#### EXTRACTED ENTRIES
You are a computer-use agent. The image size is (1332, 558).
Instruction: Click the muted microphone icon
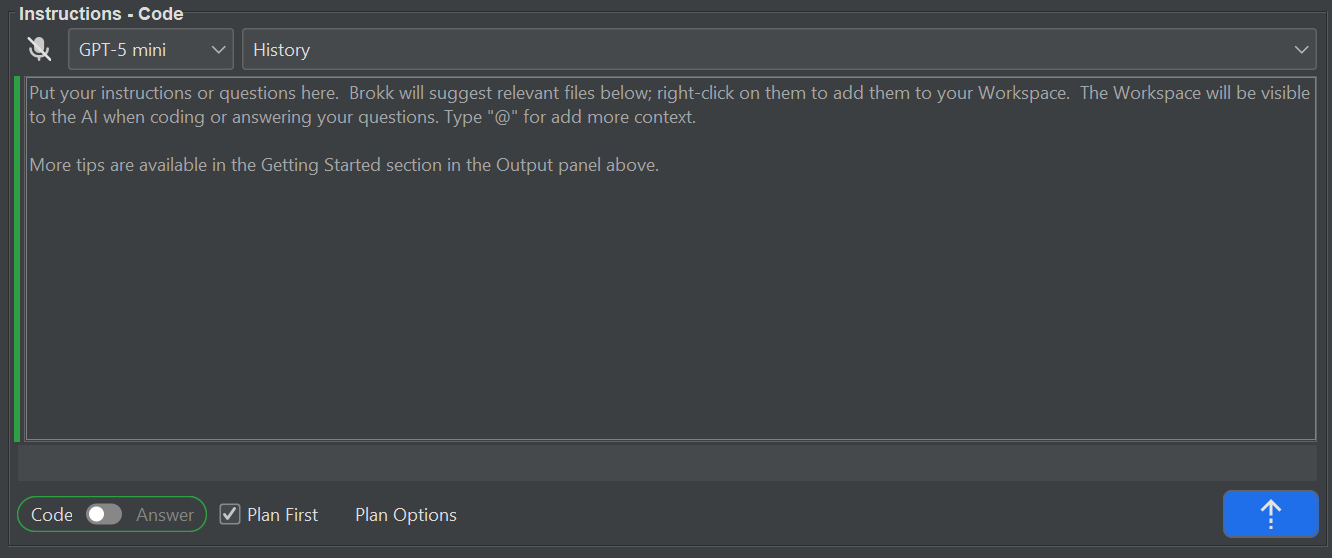click(x=39, y=49)

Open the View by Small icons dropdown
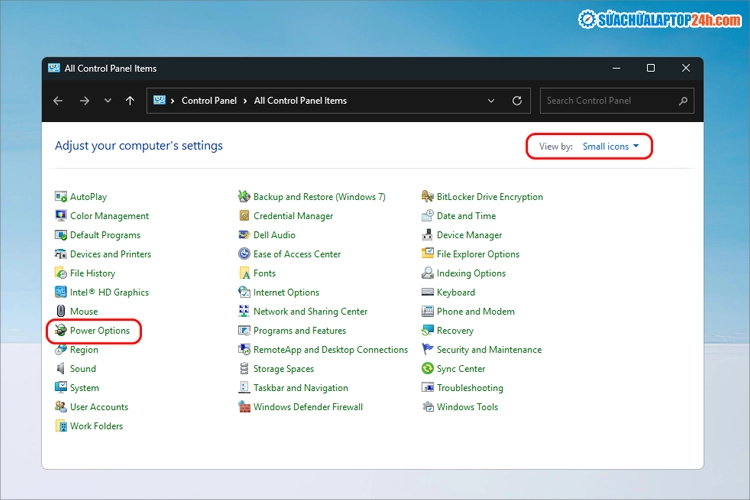coord(610,147)
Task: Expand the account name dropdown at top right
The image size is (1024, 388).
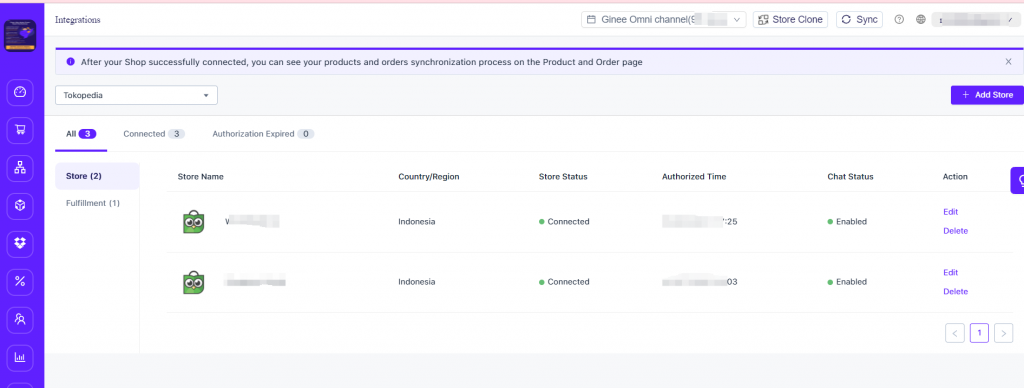Action: tap(976, 20)
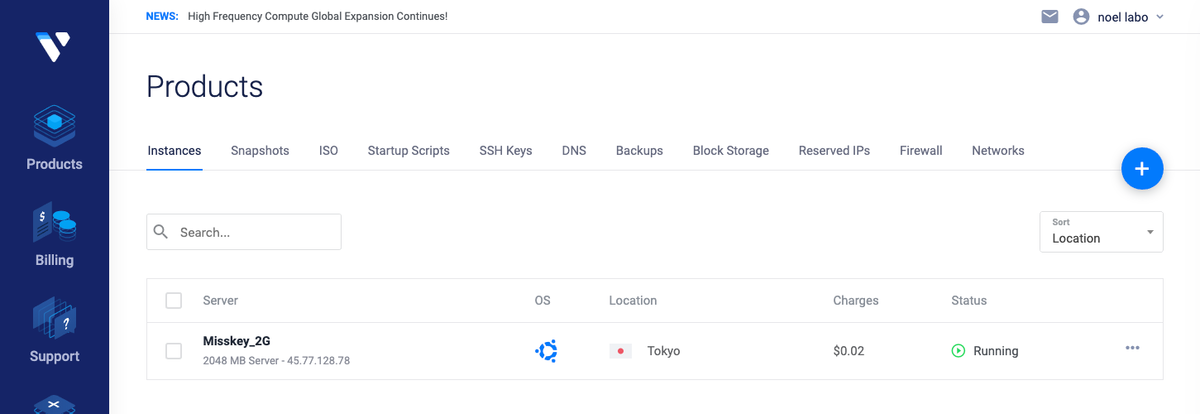The height and width of the screenshot is (414, 1200).
Task: Switch to the Snapshots tab
Action: pyautogui.click(x=260, y=151)
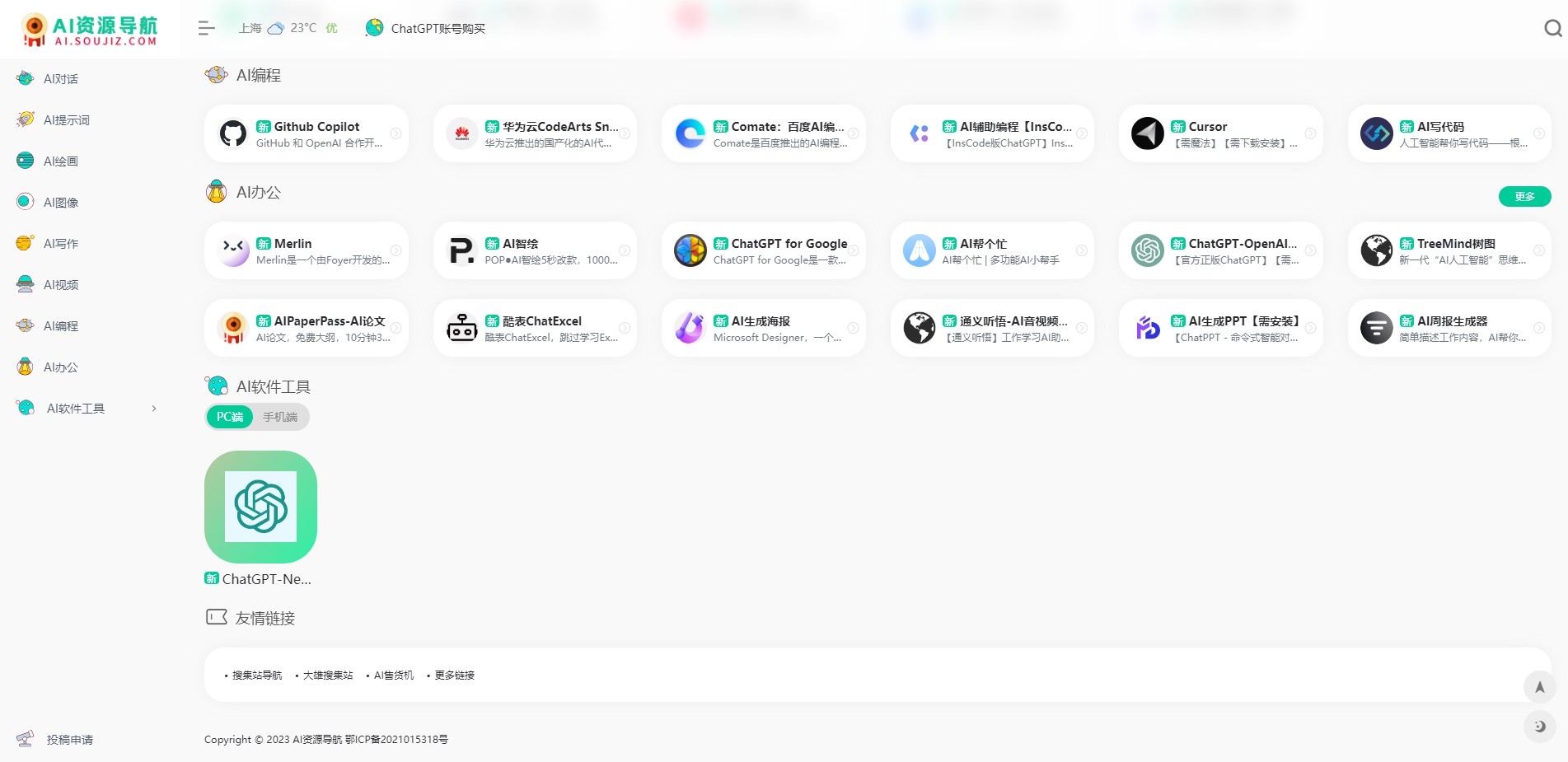Expand the AI软件工具 sidebar chevron
The image size is (1568, 762).
point(154,409)
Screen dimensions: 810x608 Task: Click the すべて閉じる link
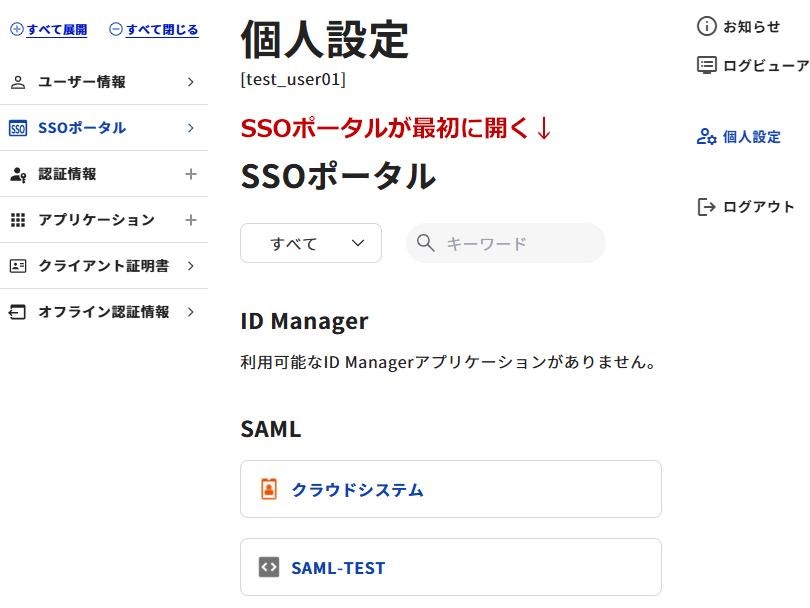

#### REQUIRED ACTION
Keep every word of the material exactly as given. Drop the pictures.

#### ANSWER BELOW
You are a computer-use agent. The image size is (1332, 558).
Instruction: Click the muted microphone icon
click(x=39, y=49)

Open the View by Small icons dropdown
coord(610,147)
Task: Expand the account name dropdown at top right
The image size is (1024, 388).
Action: tap(976, 20)
The height and width of the screenshot is (414, 1200).
Task: Switch to the Snapshots tab
Action: pyautogui.click(x=260, y=151)
Expand the AI软件工具 sidebar chevron
The image size is (1568, 762).
point(154,409)
Screen dimensions: 810x608 Task: Click the すべて閉じる link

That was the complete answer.